The Pickled Bean: August 2012

Friday, August 31, 2012

Thursday, August 30, 2012

Taylor -- Awesomeness!

Taylor started preschool yesterday. She is going to school 5 days a week now and attending two different programs. She adores school, learning and playing with her girlfriends.

I love her little pose. She is quite the character.

Don't you love that when I asked her what her favorite thing was she said " playing with Cooper" ohhhh this little girl warms my heart

And for other BIG NEWS. Taylor is getting her first pair of glasses this week. We have tried to put off this little step until Kindergarten but alas she needs them... desperately. We did a lot of shopping and came up with a super cute style that fits her personality perfectly. They will finally be in next week I can't wait to take some pictures and share them with you.

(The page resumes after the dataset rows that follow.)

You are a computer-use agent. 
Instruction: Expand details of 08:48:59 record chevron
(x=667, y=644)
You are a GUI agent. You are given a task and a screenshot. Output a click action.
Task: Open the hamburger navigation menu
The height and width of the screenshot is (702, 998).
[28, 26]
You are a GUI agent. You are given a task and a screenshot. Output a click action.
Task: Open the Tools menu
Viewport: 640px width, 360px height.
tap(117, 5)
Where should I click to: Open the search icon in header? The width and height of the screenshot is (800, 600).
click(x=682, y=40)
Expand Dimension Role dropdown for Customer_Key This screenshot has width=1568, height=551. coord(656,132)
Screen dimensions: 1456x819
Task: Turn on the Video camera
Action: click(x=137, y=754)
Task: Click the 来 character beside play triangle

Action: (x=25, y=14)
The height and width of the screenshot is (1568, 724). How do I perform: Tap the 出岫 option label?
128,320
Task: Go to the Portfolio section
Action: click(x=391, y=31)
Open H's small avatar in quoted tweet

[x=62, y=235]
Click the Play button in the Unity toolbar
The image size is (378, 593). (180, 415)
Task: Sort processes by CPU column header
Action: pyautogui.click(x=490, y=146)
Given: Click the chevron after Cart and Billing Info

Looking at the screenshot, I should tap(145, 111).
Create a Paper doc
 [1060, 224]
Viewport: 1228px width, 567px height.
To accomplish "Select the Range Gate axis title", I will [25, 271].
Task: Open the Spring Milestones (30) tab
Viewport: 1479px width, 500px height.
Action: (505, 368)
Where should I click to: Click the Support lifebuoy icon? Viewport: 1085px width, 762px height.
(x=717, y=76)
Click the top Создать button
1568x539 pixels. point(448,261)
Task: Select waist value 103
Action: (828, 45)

Wednesday, August 29, 2012

Wonder Woman Wednesday

ERIN AND EVAN!

Click above for the link to her blog.

Before I start my rant on how much I love Erin. Can you BELIEVE how much Cooper and Evan look alike. Brothers from a different mother if I have ever seen it.

{ They are both the same age when these pictures were taken}

I adore Erin and felt connected to her the first time I saw her post on the Williams Syndrome Support Page. She is darling and her sweet son is just the BEST! I know you will love her as much as I do, I wish we lived closer so our boys could grow up together and be best buddies/twins.

READ THIS -- her blog post after finding out about Evan's diagnosis. My favorite part by far is this quote from Erin, I remember this exact feeling.

{ "I knew exactly what tree she was barking up. And I wanted her to jump off that tree right then and there."}

Dusty and I were thinking you better get off that F*ing Tree or I am going to punch you in a face with a chair.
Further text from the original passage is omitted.